* [Verilen metin]
Allahım! Şu ana kadar ancak senin merhamet ettiklerine dua ettim ve ancak senin lanetlediklerini lanetledim. Dünyada da, ahirette de tek dostum sensin. Müslüman olarak canımı al ve beni salih kullarının arasına kat. Allahım! Hiçbir kötülüğün zararına uğramadan ve beni saptıracak bir fitneye bulaşmadan senin takdirine rıza göstermeyi, ölümden sonra (cehennemden uzak) serin bir hayatı, senin cemaline bakma lezzeti ile sana kavuşma arzusunu bana nasip et. Allahım! Haksızlık etmekten veya haksızlığa uğramaktan, başkalarının hakkına tecavüz etmekten veya hakkıma tecavüz edilmesinden, beni helak edecek bir günaha bulaşmaktan veya bağışlanmayacak bir suç işlemekten sana sığınırım. Ey gökleri ve yeri yaratan, gaybı ve aşikarı bilen, yücelik ve ikramlar sahibi Allahım! Bu dünya hayatımda sana söz verip seni şahit tutuyorum ki şahit olarak sen yetersin. Senden başka ilah olmadığına, tek olduğuna ve hiçbir ortağının bulunmadığına, hükümranlığın ve hamdin sadece sana mahsus olduğuna, her şeye kadir olduğuna şahadet ederim. Yine şahadet ederim ki Muhammed senin kulun ve Resulündür. Vaat ettiğin (o gün) haktır. Sana kavuşmak haktır. Cennet haktır. Kıyamet şüphesiz bir şekilde vaki olacaktır. Kabirlerdekini diriltecek olan da sensin. Yine şahadet ederim ki şayet beni bana bırakacak olursan, beni heba olmayla, kusurlarla, günah ve hatalarla baş başa bırakmış olursun. Oysa ben sadece senin merhametine güveniyorum. Tüm günahlarımı bağışla, zira günahları ancak sen bağışlayabilirsin. Tövbemi kabul et, zira tövbeleri kabul edip merhamet eden sadece sensin."  [-] Zayıf, Ahmed (21666).

* [Kaynak malzeme]
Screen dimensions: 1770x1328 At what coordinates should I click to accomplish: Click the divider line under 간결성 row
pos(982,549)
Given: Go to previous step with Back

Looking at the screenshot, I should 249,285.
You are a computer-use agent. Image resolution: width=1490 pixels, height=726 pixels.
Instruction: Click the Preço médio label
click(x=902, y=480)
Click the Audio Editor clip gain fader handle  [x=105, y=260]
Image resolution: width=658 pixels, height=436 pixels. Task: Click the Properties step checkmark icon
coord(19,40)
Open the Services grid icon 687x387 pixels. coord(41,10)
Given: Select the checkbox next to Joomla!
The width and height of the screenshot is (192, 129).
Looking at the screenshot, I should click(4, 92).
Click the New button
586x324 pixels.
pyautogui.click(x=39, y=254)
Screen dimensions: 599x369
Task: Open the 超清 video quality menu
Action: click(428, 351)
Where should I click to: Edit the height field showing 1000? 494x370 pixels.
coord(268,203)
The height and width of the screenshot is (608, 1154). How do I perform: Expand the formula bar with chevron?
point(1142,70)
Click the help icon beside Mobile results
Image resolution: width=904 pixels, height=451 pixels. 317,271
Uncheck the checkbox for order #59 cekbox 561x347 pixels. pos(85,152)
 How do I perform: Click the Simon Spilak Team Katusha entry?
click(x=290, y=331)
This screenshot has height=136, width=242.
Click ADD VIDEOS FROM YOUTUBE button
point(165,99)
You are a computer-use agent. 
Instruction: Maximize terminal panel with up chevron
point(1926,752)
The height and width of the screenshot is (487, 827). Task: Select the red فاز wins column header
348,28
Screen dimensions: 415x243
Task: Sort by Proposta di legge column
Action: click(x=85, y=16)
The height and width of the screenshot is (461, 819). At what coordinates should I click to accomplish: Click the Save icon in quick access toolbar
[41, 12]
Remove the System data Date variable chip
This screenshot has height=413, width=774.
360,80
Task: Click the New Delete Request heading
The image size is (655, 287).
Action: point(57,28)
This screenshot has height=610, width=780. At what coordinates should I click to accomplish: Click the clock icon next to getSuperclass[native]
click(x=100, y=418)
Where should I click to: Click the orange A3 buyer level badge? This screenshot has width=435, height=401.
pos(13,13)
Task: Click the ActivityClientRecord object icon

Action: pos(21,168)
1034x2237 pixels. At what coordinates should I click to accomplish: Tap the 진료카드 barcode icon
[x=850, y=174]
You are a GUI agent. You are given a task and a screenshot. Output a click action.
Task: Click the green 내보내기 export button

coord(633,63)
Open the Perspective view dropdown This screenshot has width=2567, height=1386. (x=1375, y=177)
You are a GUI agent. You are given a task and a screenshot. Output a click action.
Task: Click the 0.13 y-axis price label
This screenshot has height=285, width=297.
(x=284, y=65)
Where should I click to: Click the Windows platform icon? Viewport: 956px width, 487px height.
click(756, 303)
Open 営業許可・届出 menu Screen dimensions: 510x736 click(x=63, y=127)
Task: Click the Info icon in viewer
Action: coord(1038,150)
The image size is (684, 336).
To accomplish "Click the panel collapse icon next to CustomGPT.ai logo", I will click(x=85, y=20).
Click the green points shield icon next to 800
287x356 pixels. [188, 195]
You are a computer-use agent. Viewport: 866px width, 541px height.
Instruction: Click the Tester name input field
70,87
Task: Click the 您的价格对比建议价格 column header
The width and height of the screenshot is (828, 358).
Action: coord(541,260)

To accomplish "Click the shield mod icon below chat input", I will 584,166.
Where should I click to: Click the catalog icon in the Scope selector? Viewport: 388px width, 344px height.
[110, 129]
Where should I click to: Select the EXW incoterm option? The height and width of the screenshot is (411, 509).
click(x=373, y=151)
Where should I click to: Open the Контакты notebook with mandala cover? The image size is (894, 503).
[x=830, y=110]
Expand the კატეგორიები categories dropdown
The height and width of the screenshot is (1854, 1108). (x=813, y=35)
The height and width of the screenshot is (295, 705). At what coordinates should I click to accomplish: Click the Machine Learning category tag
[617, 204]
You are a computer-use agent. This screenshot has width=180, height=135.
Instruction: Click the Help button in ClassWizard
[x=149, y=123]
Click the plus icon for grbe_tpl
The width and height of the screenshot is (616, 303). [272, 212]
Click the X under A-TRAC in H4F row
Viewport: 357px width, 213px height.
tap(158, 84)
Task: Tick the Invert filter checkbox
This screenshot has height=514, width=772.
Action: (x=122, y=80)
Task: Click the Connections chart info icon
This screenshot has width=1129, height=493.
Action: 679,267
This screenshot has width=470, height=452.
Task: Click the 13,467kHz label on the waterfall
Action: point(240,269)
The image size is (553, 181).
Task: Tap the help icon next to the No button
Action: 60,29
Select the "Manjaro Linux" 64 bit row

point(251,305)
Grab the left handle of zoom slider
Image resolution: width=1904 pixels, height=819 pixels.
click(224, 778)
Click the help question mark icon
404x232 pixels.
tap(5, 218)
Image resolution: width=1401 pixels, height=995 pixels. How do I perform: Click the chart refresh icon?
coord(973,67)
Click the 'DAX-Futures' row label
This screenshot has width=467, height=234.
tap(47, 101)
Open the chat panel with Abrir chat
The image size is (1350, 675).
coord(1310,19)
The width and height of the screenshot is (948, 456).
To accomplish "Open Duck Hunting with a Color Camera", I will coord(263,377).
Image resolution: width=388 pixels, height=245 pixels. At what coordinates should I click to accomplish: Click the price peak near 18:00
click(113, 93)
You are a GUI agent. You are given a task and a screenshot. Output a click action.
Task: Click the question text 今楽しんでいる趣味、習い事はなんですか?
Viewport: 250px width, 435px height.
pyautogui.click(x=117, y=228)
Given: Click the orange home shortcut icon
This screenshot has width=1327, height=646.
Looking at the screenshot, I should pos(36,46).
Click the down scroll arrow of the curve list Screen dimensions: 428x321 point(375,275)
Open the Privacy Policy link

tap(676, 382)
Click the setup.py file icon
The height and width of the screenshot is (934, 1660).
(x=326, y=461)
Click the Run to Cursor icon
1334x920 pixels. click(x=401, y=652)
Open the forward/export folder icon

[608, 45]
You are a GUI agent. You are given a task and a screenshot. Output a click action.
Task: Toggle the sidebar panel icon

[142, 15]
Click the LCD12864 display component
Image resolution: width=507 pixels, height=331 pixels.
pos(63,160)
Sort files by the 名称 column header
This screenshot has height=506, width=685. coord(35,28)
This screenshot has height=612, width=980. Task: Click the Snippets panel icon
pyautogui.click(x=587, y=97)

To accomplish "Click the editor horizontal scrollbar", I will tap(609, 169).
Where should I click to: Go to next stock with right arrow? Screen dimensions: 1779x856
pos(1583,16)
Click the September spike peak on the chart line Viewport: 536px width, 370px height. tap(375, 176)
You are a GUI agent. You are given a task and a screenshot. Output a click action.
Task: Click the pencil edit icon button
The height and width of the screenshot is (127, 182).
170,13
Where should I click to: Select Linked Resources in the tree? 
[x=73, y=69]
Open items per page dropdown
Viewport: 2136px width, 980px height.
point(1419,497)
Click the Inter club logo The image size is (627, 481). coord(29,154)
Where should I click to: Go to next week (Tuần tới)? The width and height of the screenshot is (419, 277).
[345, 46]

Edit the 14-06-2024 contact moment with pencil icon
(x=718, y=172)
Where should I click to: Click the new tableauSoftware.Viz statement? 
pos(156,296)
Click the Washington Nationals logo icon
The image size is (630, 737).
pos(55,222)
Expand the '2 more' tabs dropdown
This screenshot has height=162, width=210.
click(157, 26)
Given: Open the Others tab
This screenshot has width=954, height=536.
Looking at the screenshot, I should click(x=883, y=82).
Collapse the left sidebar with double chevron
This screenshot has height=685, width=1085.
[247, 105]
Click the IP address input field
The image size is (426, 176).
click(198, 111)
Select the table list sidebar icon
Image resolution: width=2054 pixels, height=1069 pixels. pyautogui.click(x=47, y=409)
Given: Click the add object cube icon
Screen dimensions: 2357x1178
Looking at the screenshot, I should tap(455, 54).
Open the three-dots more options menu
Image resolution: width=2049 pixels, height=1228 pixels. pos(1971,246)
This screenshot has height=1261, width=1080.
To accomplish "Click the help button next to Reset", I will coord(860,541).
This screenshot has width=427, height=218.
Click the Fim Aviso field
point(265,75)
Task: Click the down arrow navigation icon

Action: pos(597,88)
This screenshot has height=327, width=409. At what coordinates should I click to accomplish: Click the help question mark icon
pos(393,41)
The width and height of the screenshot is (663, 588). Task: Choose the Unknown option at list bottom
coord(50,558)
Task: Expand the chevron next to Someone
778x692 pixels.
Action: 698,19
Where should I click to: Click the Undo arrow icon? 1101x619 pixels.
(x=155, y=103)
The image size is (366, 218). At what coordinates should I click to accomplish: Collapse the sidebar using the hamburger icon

* [Görev A] Kayıtlarda "Open the Perspective" ifadesini içeren satırla başlayıp "click(x=373, y=151)" ifadesini içeren satırla biten bölümü, boş satırları atlayarak her satır için bir dize içeren bir JSON listesine dönüştürür müsün?
* [Görev B] Allah'a yakarış metnini kaldığı yerden devam ettirir misin?
Metin ile kayıtlar birbirinden bağımsızdır.

* [Alıştırma sonucu A]
[
  "Open the Perspective view dropdown This screenshot has width=2567, height=1386. (x=1375, y=177)",
  "You are a GUI agent. You are given a task and a screenshot. Output a click action.",
  "Task: Click the 0.13 y-axis price label",
  "This screenshot has height=285, width=297.",
  "(x=284, y=65)",
  "Where should I click to: Click the Windows platform icon? Viewport: 956px width, 487px height.",
  "click(756, 303)",
  "Open 営業許可・届出 menu Screen dimensions: 510x736 click(x=63, y=127)",
  "Task: Click the Info icon in viewer",
  "Action: coord(1038,150)",
  "The image size is (684, 336).",
  "To accomplish \"Click the panel collapse icon next to CustomGPT.ai logo\", I will click(x=85, y=20).",
  "Click the green points shield icon next to 800",
  "287x356 pixels. [188, 195]",
  "You are a computer-use agent. Viewport: 866px width, 541px height.",
  "Instruction: Click the Tester name input field",
  "70,87",
  "Task: Click the 您的价格对比建议价格 column header",
  "The width and height of the screenshot is (828, 358).",
  "Action: coord(541,260)",
  "To accomplish \"Click the shield mod icon below chat input\", I will 584,166.",
  "Where should I click to: Click the catalog icon in the Scope selector? Viewport: 388px width, 344px height.",
  "[110, 129]",
  "Where should I click to: Select the EXW incoterm option? The height and width of the screenshot is (411, 509).",
  "click(x=373, y=151)"
]

* [Alıştırma sonucu B]
 

Bakiyye b. el-Velid de Ebü Bekr'den rivayetle mutabaat etmiştir.

Başka bir yolla Ebu'd-Derda'dan şahidi vardır.

 

 

 

344- Talk der ki: Ebu'd-Derda'ya bir adam gelip: "Ey Ebu'd-Derda! Evin yandı" deyince, Ebu'd-Derda: "Evim yanmadı" karşılığını verdi. Sonra başka bir adam gelip: "Ey Ebu'd-Derda! Evin yandı" deyince, Ebu'd-Derda ona da: "Yanmadı" karşılığını verdi. Sonra bir adam daha gelip: "Ey Ebu'd-Derda! Yangın senin evine varıncaya kadar devam etti ve orada söndü!" dedi. Bunun üzerine Ebu'd-Derda: "Ben Allah'ın benim evimi yakmayacağını biliyordum" dedi. Orada bulunanlar: "Ey Ebu'dDerda! ''Hayır, evim yanmadı'' demen mi yoksa ''Allah'ın benim evimi yakmayacağını biliyordum'' demen mi daha acayiptir bilemiyoruz. Bunları neye dayanarak söyledin?" dediler. Ebu'd-Derda onlara şu karşılığı verdi:

 

Ben Resulullah'ın (Sallallahu aleyhi ve Sellem) şöyle buyurduğunu işittim: "Kim sabahleyin şu duayı okursa akşama kadar onun başına herhangi bir musibet gelmez Günün sonunda okuyanın da sabaha kadar başına bir musibet gelmez. (Dua şudur) "Allahım! Sen benim Rabbimsin. Senden başka ilah yoktur. Ben sadece sana güvendim. Sen yüce Arş'ın sahibisin! Allah neyi dilerse o olur; dilemedikleri ise olmaz. Güç ve kuvvet ancak Allah'a mahsustur. Bil ki; Allah'ın her şeye gücü yeter ve Onun ilmi her şeyi kuşatmıştır. Allahım! Ben nefsimin şerrinden ve her şerrin şerrinden, perçemleri senin elinde olan diğer bütün canlıların şerrinden sana sığınıyorum. Şüphe yoktur ki benim Rabbim dosdoğru bir yol üzerindedir."

 

İlk lafızların bazıları Ebu Zer'in sözü olarak ta rivayet olunmuştur.  [-] Zayıf, İbnu's-Sünni, Amelu'l-yevm ve'l-leyle (20-21).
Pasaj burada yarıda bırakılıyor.